Bree, half a lifetime ago
The day her mother died it was sunny. Only eleven years old, she didn’t stop crying for weeks. If the skies were dry, her tears would replace the mourning of rain.
Her father barely cried at all. Instead, he drank. In some ways, Arlane lost two parents that day.
When a month had gone by with little food, as her father slipped further and further into drink and wasted what little money he had in games of dice, she dried her eyes and went to find a job.
Arthur Northropp and his wife Sonya were friends of her mother, and the two women had often spent time together baking and weaving. So it was these farmers she approached to beg for a job.

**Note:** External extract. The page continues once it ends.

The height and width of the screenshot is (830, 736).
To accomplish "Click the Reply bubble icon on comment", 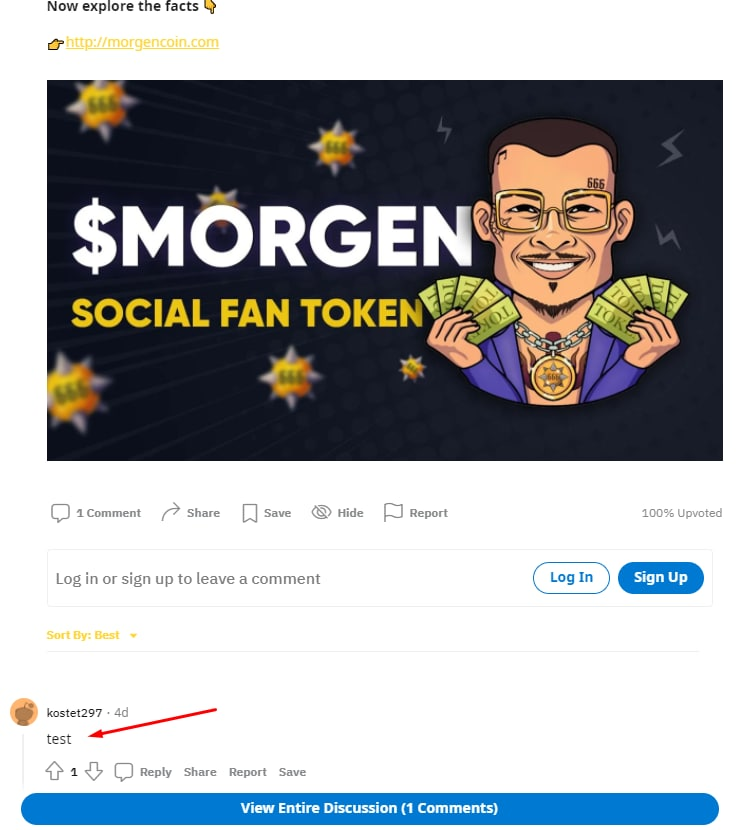I will coord(123,772).
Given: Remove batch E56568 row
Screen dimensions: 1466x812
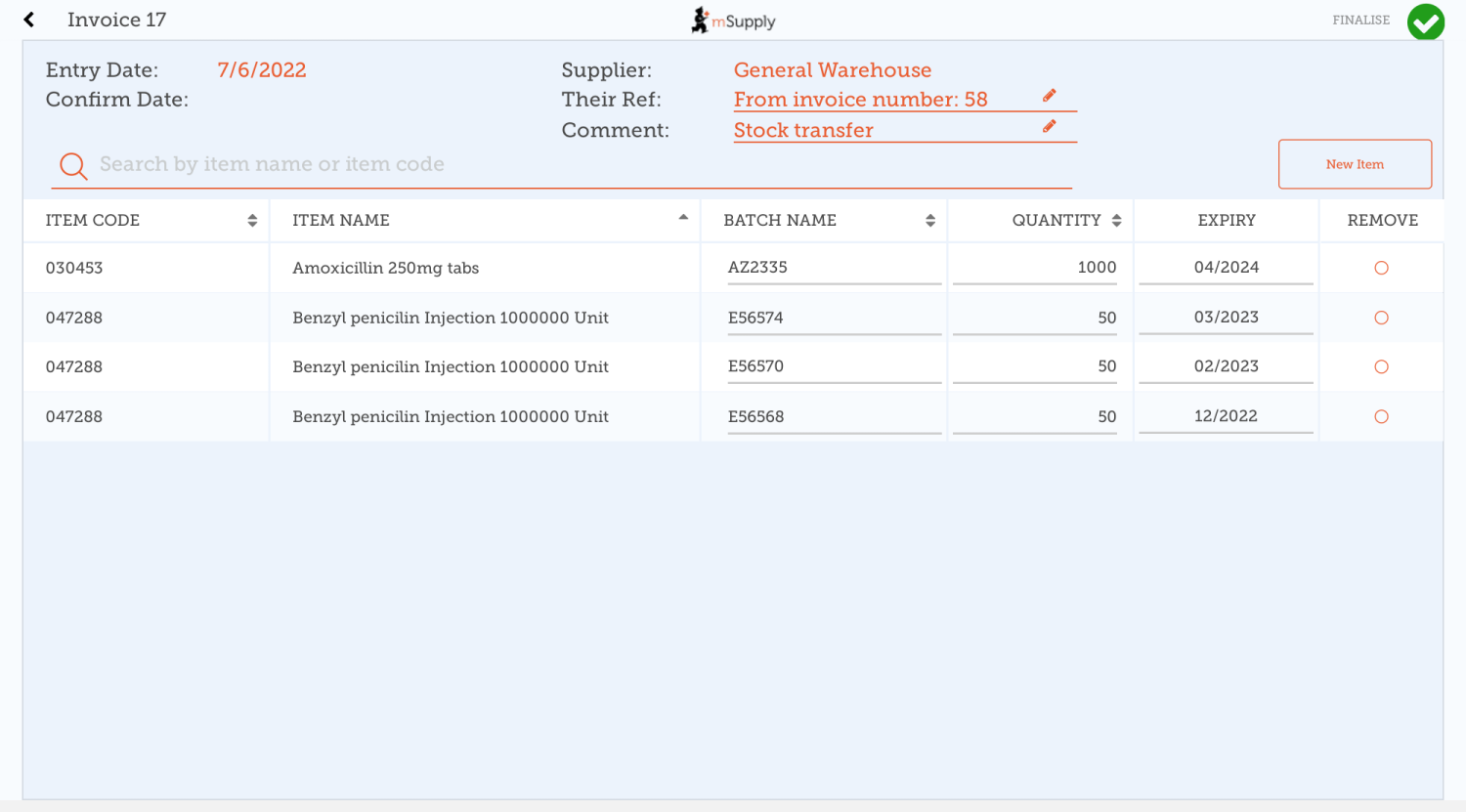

They were gruff folk, sun-hardened, but kind, and soon she spent her days feeding chickens and caring for the sheep and goats while the other farmhands baled hay and plowed fields. Life found a rhythm and she found some peace in the warm air and barnyard smells. Almost enough to forget the cold and lonely home she returned to at night, hoping against hope that her father would be there instead of in the taverns. She was always disappointed.
It took two more years for him to drink himself to death. When she found him unresponsive on the floor, she fled back to the farm.
“Art! Sonya! Please, my da…”
Art got his hat and quickly came with her, but he didn’t let her go in the house. When he came back out, his face was solemn. “Ye’ll stay with us now, lass.”
She didn’t cry this time. There was little left to mourn.
But when it came time to sell the house, the man named Harold Ashe revealed himself. Dressed in fine linen and silk and carrying a silver-headed walking cane, he was at the doorstep the day she and Art were to meet with the housing brokers to make arrangements.
“Ah, miss Farnham. I’ve been looking for you. You see, your father owes me a large sum of money, and I fear it has passed to you now.”
“Look ‘ere-” Art started, moving forward protectively, but the tip of the cane prodded into his chest.
“I hear you’ve given the lass a job, and I expect to see payments from her now that she has her own funds. But this house I am claiming, as payment in part for what is owed.” He gave an oily smile. “I expect you will find the lack of burden of selling it quite an ease to your mind. Much better than the lass finding herself in prison for the debts.”
Neither Arlane nor Art could argue, and the man’s threats were genuine. They were forced to concede and leave, though Art glared at the man over his shoulder as he turned away silently, not deigning to respond. Arlane handed over the papers of ownership with trembling hands before darting after Art.
Sonya was furious. “I should give that man a piece o’ my mind, I should!”
But Art laid a hand on her arm. “All we can do is leave it alone. He’s got more power than us and ye’d just get hurt.”
She relented but spent the rest of the afternoon kneading bread with angry vigor. Arlane simply retreated to the fields, pulling weeds from the vegetable patches with vigor until she was too exhausted to think.
And so began the young girl’s life as a farmhand, living in the farmhouse with the gruff but caring farmers, and paying most of her wages towards debts she feared she would remain under forever.